#### DATA SHOWN:
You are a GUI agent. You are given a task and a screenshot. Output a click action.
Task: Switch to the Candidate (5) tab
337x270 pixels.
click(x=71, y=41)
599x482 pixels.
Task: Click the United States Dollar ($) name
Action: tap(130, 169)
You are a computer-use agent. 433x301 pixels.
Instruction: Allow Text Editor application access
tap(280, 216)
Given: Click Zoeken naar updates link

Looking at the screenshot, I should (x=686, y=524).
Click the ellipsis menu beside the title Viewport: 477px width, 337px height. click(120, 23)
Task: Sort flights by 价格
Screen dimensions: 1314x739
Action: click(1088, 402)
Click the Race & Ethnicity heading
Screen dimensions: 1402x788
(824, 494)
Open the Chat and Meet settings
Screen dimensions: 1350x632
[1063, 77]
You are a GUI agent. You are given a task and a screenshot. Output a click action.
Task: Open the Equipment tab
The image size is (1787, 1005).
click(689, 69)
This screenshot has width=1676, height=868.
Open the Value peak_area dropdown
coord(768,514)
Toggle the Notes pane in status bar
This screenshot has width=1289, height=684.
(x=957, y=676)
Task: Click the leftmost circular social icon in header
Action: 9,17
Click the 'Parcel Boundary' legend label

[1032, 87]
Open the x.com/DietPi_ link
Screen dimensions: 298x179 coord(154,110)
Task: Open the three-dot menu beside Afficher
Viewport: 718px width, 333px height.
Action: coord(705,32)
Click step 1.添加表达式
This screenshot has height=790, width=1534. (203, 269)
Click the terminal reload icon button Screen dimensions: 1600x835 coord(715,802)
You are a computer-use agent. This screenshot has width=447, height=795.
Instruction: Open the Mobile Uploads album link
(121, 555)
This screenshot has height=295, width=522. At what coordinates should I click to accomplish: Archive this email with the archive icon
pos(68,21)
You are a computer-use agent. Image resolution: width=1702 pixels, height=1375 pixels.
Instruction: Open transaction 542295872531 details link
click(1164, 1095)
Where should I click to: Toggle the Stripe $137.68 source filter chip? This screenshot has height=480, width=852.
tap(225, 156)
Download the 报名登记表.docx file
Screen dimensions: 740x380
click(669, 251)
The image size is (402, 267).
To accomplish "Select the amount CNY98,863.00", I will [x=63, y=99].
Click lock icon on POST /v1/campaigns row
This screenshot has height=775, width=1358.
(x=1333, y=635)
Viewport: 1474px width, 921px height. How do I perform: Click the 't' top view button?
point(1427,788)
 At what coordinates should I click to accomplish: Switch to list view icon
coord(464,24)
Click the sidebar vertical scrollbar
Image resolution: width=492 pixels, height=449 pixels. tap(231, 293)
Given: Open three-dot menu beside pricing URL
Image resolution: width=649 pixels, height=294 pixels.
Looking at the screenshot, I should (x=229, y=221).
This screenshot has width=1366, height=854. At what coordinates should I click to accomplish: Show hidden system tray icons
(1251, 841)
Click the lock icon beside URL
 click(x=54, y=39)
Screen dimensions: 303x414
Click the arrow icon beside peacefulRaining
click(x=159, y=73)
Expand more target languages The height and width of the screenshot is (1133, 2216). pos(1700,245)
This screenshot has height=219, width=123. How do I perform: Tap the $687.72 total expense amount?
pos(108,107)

#### AIM OF THE EXERCISE:
Copy the items word for word, starting at the first line and ending at the line that contains "click(1164, 1095)".

#### RESULT OF THE TASK:
You are a GUI agent. You are given a task and a screenshot. Output a click action.
Task: Switch to the Candidate (5) tab
337x270 pixels.
click(x=71, y=41)
599x482 pixels.
Task: Click the United States Dollar ($) name
Action: tap(130, 169)
You are a computer-use agent. 433x301 pixels.
Instruction: Allow Text Editor application access
tap(280, 216)
Given: Click Zoeken naar updates link

Looking at the screenshot, I should (x=686, y=524).
Click the ellipsis menu beside the title Viewport: 477px width, 337px height. click(120, 23)
Task: Sort flights by 价格
Screen dimensions: 1314x739
Action: click(1088, 402)
Click the Race & Ethnicity heading
Screen dimensions: 1402x788
(824, 494)
Open the Chat and Meet settings
Screen dimensions: 1350x632
[1063, 77]
You are a GUI agent. You are given a task and a screenshot. Output a click action.
Task: Open the Equipment tab
The image size is (1787, 1005).
click(689, 69)
This screenshot has width=1676, height=868.
Open the Value peak_area dropdown
coord(768,514)
Toggle the Notes pane in status bar
This screenshot has width=1289, height=684.
(x=957, y=676)
Task: Click the leftmost circular social icon in header
Action: 9,17
Click the 'Parcel Boundary' legend label

[1032, 87]
Open the x.com/DietPi_ link
Screen dimensions: 298x179 coord(154,110)
Task: Open the three-dot menu beside Afficher
Viewport: 718px width, 333px height.
Action: coord(705,32)
Click step 1.添加表达式
This screenshot has height=790, width=1534. (203, 269)
Click the terminal reload icon button Screen dimensions: 1600x835 coord(715,802)
You are a computer-use agent. This screenshot has width=447, height=795.
Instruction: Open the Mobile Uploads album link
(121, 555)
This screenshot has height=295, width=522. At what coordinates should I click to accomplish: Archive this email with the archive icon
pos(68,21)
You are a computer-use agent. Image resolution: width=1702 pixels, height=1375 pixels.
Instruction: Open transaction 542295872531 details link
click(1164, 1095)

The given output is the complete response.